> **Consignes de travail**
Poursuivez le texte ci-dessous sur l'implantation éventuelle d'un site logistique Amazon à Rouen, à partir de sa dernière phrase.

> **Passage affiché**

À Rouen, seule la liste écologiste « Réenchantons Rouen » menée par Jean-Michel Beregovoy s’est exprimée (à l’heure où nous écrivons ces lignes) en la défaveur de l’implantation éventuelle d’un site logistique Amazon : « Cette annonce est d’autant plus scandaleuse qu’une subvention a été votée pour aménager des dessertes du site de Petroplus lors du dernier conseil métropolitain. Les écologistes avaient alors sollicité la Métropole sur la nature des activités susceptibles de s’y installer. À ce moment, le gestionnaire du site, la société Valgo, s’était bien gardé d’évoquer l’installation d’Amazon » s’insurge la tête de liste.

> **Données fournies**

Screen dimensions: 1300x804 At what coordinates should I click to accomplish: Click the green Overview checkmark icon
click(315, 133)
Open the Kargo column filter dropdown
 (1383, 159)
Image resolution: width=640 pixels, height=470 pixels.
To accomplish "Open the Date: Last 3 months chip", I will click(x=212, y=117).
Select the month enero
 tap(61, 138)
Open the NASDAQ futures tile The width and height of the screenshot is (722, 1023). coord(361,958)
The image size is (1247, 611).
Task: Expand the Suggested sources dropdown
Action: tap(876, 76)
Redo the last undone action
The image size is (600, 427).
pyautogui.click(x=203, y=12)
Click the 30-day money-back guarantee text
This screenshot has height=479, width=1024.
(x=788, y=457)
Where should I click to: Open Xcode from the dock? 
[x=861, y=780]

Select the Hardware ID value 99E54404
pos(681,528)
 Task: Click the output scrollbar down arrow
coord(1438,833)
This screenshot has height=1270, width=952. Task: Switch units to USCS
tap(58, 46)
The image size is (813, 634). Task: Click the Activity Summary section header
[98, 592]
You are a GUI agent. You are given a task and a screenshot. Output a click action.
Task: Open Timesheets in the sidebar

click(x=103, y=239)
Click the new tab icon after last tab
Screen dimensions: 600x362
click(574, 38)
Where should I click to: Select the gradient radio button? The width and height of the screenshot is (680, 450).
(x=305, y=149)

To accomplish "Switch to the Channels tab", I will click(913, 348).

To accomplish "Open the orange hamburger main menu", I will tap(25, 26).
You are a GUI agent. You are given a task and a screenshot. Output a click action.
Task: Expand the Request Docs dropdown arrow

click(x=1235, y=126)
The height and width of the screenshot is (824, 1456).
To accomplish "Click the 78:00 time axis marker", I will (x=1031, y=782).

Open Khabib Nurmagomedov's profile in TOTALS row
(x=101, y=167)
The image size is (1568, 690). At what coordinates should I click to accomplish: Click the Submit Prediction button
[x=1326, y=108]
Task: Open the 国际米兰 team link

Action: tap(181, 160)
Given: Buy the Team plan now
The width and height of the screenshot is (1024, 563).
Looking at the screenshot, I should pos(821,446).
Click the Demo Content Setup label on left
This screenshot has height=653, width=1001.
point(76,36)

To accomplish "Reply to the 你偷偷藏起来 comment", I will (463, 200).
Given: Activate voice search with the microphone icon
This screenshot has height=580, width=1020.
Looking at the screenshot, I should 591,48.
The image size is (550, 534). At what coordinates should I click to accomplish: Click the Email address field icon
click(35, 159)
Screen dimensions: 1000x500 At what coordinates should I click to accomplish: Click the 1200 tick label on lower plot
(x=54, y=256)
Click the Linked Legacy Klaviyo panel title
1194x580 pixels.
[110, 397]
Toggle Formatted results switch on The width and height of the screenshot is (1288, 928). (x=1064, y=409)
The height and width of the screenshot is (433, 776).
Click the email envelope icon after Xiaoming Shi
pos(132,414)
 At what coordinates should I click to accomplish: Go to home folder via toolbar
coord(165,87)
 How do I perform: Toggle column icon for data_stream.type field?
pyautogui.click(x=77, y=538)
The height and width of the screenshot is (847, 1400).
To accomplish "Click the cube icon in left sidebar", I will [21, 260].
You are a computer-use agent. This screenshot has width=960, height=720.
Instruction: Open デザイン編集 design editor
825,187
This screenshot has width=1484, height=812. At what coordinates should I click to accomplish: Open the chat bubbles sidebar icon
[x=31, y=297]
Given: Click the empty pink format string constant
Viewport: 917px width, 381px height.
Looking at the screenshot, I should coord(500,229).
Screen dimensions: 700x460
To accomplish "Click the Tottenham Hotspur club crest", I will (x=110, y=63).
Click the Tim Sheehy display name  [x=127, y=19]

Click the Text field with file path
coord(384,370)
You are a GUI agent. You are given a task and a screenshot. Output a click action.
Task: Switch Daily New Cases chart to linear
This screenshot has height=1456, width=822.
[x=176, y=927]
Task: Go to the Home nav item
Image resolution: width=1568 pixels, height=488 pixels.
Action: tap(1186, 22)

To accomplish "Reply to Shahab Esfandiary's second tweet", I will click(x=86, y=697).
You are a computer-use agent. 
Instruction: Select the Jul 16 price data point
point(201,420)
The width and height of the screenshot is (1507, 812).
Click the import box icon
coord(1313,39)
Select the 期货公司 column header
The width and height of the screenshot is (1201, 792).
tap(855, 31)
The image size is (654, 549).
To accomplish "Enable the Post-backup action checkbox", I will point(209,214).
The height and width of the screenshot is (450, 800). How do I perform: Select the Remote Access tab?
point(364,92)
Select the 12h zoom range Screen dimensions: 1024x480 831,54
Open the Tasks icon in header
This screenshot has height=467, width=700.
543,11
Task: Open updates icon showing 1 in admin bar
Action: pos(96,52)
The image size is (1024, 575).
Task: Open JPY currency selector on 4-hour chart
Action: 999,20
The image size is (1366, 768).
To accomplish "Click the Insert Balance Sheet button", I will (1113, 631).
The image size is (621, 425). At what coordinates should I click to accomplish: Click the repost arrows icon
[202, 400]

> **Résultat final**
Près de 10 000 salariés Amazon en France

À toutes ces critiques, la direction d’Amazon répond et avance des chiffres. « Les chiffres du ministère de l’Économie et de l’Insee ne confirment pas les conclusions de Monsieur Mahjoubi : entre 2013 et 2016, il y a eu 100 000 emplois créés dans tout le commerce en France avec une contribution d’Amazon à hauteur de 5 000 emplois aux mêmes dates. Amazon est également devenu l’un des principaux créateurs d’emplois en France. En trois ans, nous avons plus que doublé nos effectifs et compterons plus de 9 300 collaborateurs à la fin 2019. » À ces emplois directs s’ajoutent des dizaines de milliers d’emplois indirects, créés en France grâce à l’activité d’Amazon. Selon l’institut Keystone, les entreprises qui font partie de la chaîne d’approvisionnement d’Amazon – notamment dans les secteurs de la construction, des services aux entreprises – ont créé plus de 13 000 emplois supplémentaires en France. Par ailleurs, les PME et les entrepreneurs qui recourent aux services et au réseau logistique pour développer leur activité, notamment en vendant leurs produits sur les places de marché en ligne, ont créé plus de 10 000 emplois supplémentaires. « Au total, Amazon est ainsi à l’origine de plus de 30 000 emplois répartis sur l’ensemble du territoire Français » confirme-t-on dans les rangs d’Amazon.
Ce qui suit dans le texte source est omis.